Selain itu, hukum atau kebijakan yang ditetapkan berdasarkan kepada landasan dalil syarak, bukan hawa nafsu semata atau kepentingan pihak tertentu. Sehingga kebijakan dibuat untuk kemaslahatan umat secara keseluruhan, bukan hanya untuk lapisan masyarakat kecil/miskin, tetapi juga agniya (orang kaya), kalangan pengusaha, dan pejabat. Mereka mendapat kedudukan yang sama. Sehingga aturan Islam dapat memberi keadilan.
Sementara dari sisi pengaturan upah mengupah, Islam mengaturnya dalam Bab "ijarah". Seorang mustajir (pengusaha/majikan) dapat mengontrak jasa tenaga kerja (ajir) sesuai dengan manfaat tenaga yang diberikan. Sehingga upah disepakati antara pengusaha dengan pekerja berdasarkan manfaat jasa. Dengan demikian tidak akan ada pihak yang dizalimi. Jika terjadi perselisihan antara pengusaha dan pekerja terkait dengan upah, maka negara akan membantunya dengan menunjuk seorang ahli yang memiliki kemampuan untuk menengahi dan menentukan upah yang sepadan dengan manfaat jasa.
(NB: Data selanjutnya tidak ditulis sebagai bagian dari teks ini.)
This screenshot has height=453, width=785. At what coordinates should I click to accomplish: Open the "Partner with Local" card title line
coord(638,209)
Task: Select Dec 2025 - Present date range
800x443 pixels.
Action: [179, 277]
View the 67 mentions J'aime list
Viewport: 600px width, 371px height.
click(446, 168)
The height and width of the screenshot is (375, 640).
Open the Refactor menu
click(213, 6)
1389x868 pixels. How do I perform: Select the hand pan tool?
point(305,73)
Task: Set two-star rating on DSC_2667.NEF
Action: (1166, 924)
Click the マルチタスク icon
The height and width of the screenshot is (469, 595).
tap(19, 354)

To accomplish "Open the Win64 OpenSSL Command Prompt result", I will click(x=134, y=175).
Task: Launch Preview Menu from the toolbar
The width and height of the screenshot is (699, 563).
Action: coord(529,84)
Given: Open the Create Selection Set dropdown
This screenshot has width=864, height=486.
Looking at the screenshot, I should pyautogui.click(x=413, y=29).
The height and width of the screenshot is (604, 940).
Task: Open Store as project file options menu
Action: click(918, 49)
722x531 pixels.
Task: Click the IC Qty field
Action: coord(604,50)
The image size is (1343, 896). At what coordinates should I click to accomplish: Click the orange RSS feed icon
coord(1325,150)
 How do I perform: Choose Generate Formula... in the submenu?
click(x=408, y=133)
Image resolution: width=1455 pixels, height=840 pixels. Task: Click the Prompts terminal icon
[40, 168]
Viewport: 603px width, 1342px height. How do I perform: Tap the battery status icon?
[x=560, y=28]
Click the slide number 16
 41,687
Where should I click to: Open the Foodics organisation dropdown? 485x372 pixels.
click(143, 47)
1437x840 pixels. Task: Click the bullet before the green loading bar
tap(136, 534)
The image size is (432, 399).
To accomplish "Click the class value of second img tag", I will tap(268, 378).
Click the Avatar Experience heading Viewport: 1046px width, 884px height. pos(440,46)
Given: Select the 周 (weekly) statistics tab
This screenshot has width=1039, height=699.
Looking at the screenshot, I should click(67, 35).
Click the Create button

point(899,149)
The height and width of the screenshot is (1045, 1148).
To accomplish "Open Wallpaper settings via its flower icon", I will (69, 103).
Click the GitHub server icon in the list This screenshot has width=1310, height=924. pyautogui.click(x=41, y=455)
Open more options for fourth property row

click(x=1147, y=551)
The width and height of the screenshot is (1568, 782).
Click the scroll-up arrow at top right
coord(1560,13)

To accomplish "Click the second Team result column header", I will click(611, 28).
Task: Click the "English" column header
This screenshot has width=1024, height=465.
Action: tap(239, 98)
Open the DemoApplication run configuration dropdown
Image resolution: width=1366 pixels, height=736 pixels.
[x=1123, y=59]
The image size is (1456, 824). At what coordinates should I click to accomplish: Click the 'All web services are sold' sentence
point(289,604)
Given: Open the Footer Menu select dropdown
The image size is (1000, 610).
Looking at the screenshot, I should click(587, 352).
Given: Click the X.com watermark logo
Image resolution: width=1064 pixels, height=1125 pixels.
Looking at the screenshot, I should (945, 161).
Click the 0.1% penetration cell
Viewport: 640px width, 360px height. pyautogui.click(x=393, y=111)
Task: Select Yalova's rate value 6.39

Inilah sebagian dari pengaturan Islam terkait permasalahan tenaga kerja yang menjamin terpenuhinya hak-hak mereka secara adil. Sungguh masih banyak persoalan lain yang dapat diselesaikan ketika merujuk pada aturan Islam. Bahkan manusia akan mendapatkan keberkahan dari langit dan bumi saat menjadikan aturan Allah sebagai pijakan. Oleh sebab itu, dengan menerapkan aturan Islam secara kaffah, kesejahteraan hidup seluruh rakyat bukan sekadar harapan, namun dapat menjadi kenyataan. Hal tersebut hanya dapat diwujudkkan melalui tegaknya institusi negara seperti khilafah.